» TASK BRIEF
The result should be an exact copy of only the lines from the one with "Switch to the Channels tab" through the last line of the data below, with pictures omitted.

MATERIALS PROVIDED START

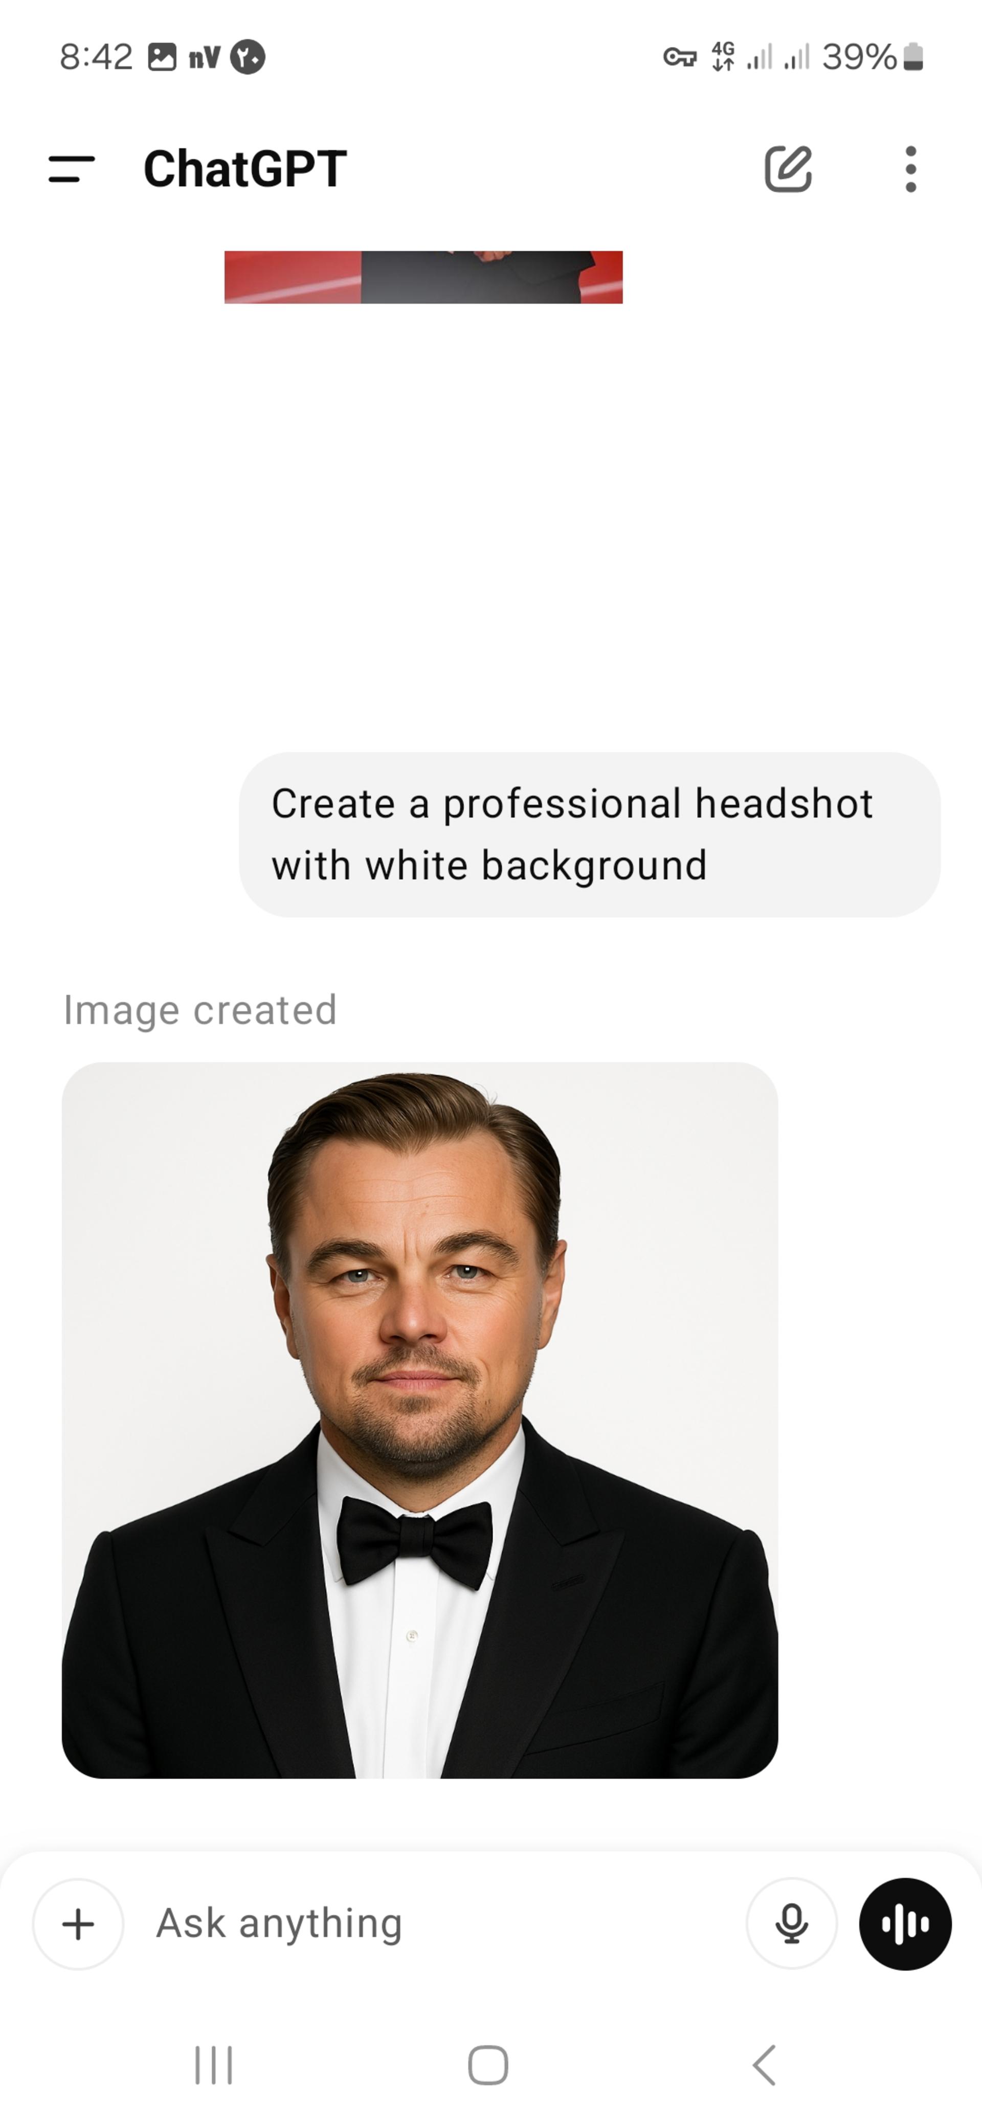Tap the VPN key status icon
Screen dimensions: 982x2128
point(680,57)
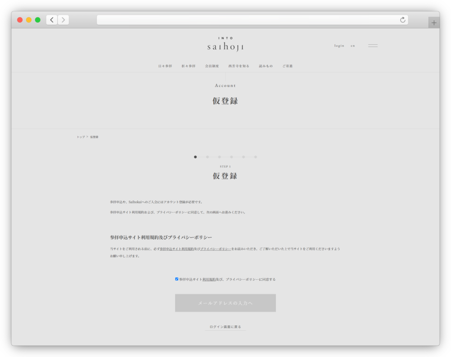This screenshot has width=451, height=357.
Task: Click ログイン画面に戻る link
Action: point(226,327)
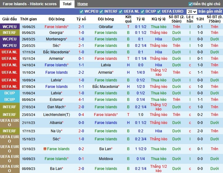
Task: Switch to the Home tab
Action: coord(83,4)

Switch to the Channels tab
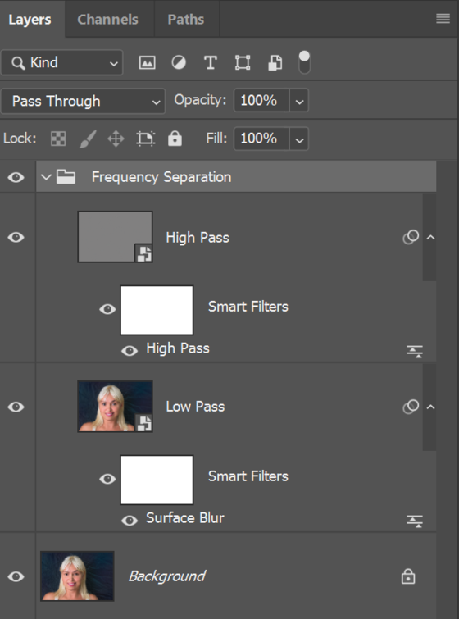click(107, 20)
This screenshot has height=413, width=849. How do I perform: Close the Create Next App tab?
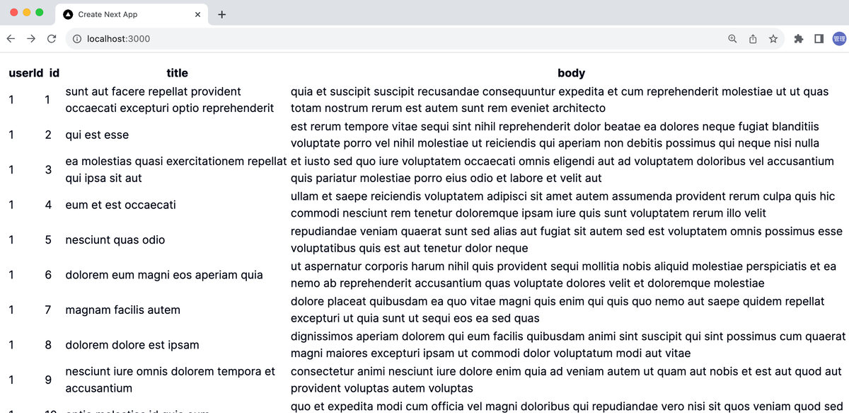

MATERIALS PROVIDED END

» SOLUTION TO THE PROBLEM
Switch to the Channels tab
click(107, 20)
This screenshot has height=413, width=849. How do I perform: Close the Create Next App tab?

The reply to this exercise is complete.